Records provided START
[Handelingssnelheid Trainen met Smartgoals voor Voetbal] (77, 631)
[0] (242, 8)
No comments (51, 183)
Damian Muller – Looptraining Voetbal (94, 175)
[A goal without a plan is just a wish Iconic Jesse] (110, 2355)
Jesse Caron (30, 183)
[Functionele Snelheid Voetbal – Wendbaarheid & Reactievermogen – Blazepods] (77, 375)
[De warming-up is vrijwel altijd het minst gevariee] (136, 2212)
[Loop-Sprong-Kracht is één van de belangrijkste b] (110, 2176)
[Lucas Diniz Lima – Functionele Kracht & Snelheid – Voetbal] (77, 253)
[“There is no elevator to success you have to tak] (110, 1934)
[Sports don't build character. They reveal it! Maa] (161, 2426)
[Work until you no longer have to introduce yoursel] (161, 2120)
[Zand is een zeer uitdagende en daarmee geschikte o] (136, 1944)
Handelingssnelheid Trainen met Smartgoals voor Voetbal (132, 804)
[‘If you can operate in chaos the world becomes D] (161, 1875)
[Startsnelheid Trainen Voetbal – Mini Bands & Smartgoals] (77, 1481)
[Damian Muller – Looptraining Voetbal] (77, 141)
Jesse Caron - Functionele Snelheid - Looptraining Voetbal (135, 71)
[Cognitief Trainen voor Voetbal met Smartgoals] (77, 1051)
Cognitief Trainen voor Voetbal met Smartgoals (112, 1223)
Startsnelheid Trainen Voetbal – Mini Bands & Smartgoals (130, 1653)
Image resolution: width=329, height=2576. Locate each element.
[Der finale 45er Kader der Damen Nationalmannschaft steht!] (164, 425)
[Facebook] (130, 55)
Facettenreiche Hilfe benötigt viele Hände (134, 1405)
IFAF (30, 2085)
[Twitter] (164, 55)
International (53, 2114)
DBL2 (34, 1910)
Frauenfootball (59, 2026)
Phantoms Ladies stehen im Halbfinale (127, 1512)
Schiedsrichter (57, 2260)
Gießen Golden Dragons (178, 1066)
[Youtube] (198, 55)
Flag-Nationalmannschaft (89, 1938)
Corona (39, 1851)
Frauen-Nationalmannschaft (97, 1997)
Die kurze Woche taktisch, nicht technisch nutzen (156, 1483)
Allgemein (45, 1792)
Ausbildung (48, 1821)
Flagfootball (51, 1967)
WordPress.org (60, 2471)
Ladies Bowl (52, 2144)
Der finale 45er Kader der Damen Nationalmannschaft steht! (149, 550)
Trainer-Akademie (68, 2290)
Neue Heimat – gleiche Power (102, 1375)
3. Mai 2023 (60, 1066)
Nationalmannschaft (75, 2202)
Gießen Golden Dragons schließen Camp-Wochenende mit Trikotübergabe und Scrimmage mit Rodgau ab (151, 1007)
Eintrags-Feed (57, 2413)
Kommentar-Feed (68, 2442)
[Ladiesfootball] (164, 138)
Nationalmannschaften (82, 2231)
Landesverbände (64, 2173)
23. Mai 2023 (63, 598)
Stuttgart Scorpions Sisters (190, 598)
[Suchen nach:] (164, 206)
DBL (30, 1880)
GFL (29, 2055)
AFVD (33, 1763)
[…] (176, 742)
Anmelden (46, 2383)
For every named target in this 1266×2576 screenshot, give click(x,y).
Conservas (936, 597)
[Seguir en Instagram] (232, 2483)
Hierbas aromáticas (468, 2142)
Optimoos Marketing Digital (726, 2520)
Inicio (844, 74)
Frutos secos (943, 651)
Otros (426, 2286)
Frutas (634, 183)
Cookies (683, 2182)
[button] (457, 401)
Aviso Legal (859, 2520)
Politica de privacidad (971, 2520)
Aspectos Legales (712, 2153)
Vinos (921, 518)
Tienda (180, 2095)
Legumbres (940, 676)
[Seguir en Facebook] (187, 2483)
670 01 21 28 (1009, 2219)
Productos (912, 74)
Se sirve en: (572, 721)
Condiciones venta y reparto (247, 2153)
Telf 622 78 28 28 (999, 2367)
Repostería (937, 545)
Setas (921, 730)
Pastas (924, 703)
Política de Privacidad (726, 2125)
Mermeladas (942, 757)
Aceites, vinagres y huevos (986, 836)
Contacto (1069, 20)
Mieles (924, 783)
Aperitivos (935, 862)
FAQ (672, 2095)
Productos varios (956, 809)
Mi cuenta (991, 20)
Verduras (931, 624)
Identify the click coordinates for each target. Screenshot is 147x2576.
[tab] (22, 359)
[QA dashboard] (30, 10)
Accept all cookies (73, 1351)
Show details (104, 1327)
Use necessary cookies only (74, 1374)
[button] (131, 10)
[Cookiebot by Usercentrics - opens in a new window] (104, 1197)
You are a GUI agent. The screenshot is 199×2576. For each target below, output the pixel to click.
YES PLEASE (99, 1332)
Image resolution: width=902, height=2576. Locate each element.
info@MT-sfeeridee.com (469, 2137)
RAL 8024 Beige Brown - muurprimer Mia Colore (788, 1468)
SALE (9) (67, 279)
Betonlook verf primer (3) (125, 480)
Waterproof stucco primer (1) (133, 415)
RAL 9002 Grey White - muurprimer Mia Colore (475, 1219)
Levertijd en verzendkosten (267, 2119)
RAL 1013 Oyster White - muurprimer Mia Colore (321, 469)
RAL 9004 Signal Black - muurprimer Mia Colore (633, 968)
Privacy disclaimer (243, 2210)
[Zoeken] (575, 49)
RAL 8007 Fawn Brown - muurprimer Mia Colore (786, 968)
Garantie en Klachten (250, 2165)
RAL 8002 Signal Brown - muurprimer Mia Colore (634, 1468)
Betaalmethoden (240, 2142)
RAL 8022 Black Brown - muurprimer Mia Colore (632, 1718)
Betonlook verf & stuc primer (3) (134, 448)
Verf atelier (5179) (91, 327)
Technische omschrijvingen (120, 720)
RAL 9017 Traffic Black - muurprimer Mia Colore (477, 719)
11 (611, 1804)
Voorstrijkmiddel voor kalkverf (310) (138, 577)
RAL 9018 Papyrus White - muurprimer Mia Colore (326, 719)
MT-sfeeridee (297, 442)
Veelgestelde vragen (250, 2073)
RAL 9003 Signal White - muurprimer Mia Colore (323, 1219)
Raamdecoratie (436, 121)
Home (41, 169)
Records provided END
What the task asks
From the material above, retype precisely the lines between the line holding "DBL2 (34, 1910)" and the line holding "Conservas (936, 597)", inclusive, and nothing beyond them.

Answer space
DBL2 (34, 1910)
Frauenfootball (59, 2026)
Phantoms Ladies stehen im Halbfinale (127, 1512)
Schiedsrichter (57, 2260)
Gießen Golden Dragons (178, 1066)
[Youtube] (198, 55)
Flag-Nationalmannschaft (89, 1938)
Corona (39, 1851)
Frauen-Nationalmannschaft (97, 1997)
Die kurze Woche taktisch, nicht technisch nutzen (156, 1483)
Allgemein (45, 1792)
Ausbildung (48, 1821)
Flagfootball (51, 1967)
WordPress.org (60, 2471)
Ladies Bowl (52, 2144)
Der finale 45er Kader der Damen Nationalmannschaft steht! (149, 550)
Trainer-Akademie (68, 2290)
Neue Heimat – gleiche Power (102, 1375)
3. Mai 2023 (60, 1066)
Nationalmannschaft (75, 2202)
Gießen Golden Dragons schließen Camp-Wochenende mit Trikotübergabe und Scrimmage mit Rodgau ab (151, 1007)
Eintrags-Feed (57, 2413)
Kommentar-Feed (68, 2442)
[Ladiesfootball] (164, 138)
Nationalmannschaften (82, 2231)
Landesverbände (64, 2173)
23. Mai 2023 (63, 598)
Stuttgart Scorpions Sisters (190, 598)
[Suchen nach:] (164, 206)
DBL (30, 1880)
GFL (29, 2055)
AFVD (33, 1763)
[…] (176, 742)
Anmelden (46, 2383)
For every named target in this 1266×2576 screenshot, give click(x,y).
Conservas (936, 597)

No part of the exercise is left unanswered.